Friday, July 17, 2020

Virtual Off-Day (Again): Cashman, in Coup, Squashes MLB Reforms! Judge Injury Source Discovered! Democrats Choose Candidate.

Some good news for Yankees fans today on a virtual off-day:  doctors at Columbia-Presbyterian Hospital have found the source of the pain that Aaron Judge described as the equivalent of "a nine-inch nail" driven into his heel.

It was—a nine-inch nail, one of a heap of them that mob-hired workmen had left in the Yankee Stadium after nailing some loose fencing back in place, in the shoddily constructed ballpark.  Yankees team physicians had been unable to detect the nail through a series of CAT-Scans and MRIs, but admitted that they had not tried "human visual observation of the Judge heel."

"We will investigate our training methods when the season is over.  Again," promised Yankees general manager Brian Cashman.

Cashman had other things on his mind today, though, having led a rebellion by the owners that rejected every agreement Commissioner Rob Manfredmann made earlier this season with Giancarlo Stanton, in "the Sweat House Summit."

"What were you smoking?" Cashmere demanded during the meeting when the proposed reforms were read out, a query that brought only an embarrassed silence from the commish.
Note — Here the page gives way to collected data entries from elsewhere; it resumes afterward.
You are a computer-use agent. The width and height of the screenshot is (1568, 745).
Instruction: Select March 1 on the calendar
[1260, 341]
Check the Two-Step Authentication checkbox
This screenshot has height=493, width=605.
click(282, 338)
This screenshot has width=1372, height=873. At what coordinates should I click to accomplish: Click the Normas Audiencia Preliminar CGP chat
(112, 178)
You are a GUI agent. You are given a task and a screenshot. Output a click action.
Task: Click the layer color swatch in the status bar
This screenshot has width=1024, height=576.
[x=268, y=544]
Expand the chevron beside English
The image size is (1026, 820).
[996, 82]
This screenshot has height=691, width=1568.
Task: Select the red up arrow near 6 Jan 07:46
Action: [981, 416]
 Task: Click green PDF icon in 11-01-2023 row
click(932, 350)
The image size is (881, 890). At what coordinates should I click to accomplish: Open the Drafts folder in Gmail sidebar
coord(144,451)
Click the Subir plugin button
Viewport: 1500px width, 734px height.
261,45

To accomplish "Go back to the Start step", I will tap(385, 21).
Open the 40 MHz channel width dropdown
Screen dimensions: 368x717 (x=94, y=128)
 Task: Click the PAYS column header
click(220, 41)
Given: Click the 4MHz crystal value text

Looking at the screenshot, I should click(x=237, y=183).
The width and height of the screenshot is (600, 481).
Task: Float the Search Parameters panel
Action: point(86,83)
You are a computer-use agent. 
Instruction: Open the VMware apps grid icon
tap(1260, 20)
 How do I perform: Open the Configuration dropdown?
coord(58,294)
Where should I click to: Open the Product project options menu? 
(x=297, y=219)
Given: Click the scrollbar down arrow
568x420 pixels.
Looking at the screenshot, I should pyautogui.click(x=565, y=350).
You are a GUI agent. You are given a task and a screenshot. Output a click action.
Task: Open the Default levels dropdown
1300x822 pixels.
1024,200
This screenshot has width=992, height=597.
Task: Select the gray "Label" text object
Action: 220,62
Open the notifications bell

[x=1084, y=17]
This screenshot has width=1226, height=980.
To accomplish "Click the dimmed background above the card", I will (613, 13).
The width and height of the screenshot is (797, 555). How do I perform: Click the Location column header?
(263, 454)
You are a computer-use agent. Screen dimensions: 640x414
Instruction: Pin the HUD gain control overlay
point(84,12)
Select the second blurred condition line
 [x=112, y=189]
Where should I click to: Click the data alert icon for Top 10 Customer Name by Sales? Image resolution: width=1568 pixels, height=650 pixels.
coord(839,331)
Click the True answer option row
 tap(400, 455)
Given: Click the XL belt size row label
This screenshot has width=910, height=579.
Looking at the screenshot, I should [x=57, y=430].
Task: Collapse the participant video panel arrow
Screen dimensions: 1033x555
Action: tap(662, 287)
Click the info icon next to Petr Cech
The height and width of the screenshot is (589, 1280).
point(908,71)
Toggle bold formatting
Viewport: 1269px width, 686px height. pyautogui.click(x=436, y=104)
The owners turned thumbs down on the entire, far-reaching agenda designed to speed-up games, stop cheating, and make the ballpark experience affordable and endurable again.  Even proposals to reduce the number of rat feces in ballpark hot dogs was voted down, as "an unreasonable burden placed upon our vendors.  And the rats."

Instead, the owners passed a new set of rules to go into effect next year, most of which are designed to increase their own revenues, and to fit all baseball games into strict—if lengthy!—time periods for the benefit of television programming.

Beginning in 2021, all extra innings will begin with a man on third base, and a special flashlight shining in the pitcher's eyes.  Any games that do not end within 3 hours and 30 minutes will be declared "ties," and counted accordingly in the standings.

Sponsors will be allowed to buy ad space on all the bases and home plate, the outfield grass, the foul pole, uniforms, caps, umpires' jackets, bats, and the faces of all ballpark concession workers.

"Let's face it: people love ads," Cashman said after the meeting.  "And ties!  Who DOESN'T get excited about ties?  Look what they've done for soccer!"

It was a stunning turnaround, one that left many wondering what had happened to the reforms promised just a few months ago.  Speculation abounded as to why Stanton, who has again been missing for weeks, failed to appear.

"If he is so intent on this, where is he?" Cashman breathed through his Eagle Protection Headgear.  "We could sure use him in the lineup, now that I traded Gardy prematurely!"

Off the field, late reports from Milwaukee indicate that the wild night of verbal violence that had derailed the Democratic National Convention was finally over.  To the surprise of everyone and the satisfaction of none, the convention finally agreed to nominate Old Joe Biden, who was the first choice of no delegates.

According to the Milwaukee police, 29 of the delegates were hospitalized with microaggressions, while another 65 suffering from cryptic words and disparaging glances, were treated and released into the wild again.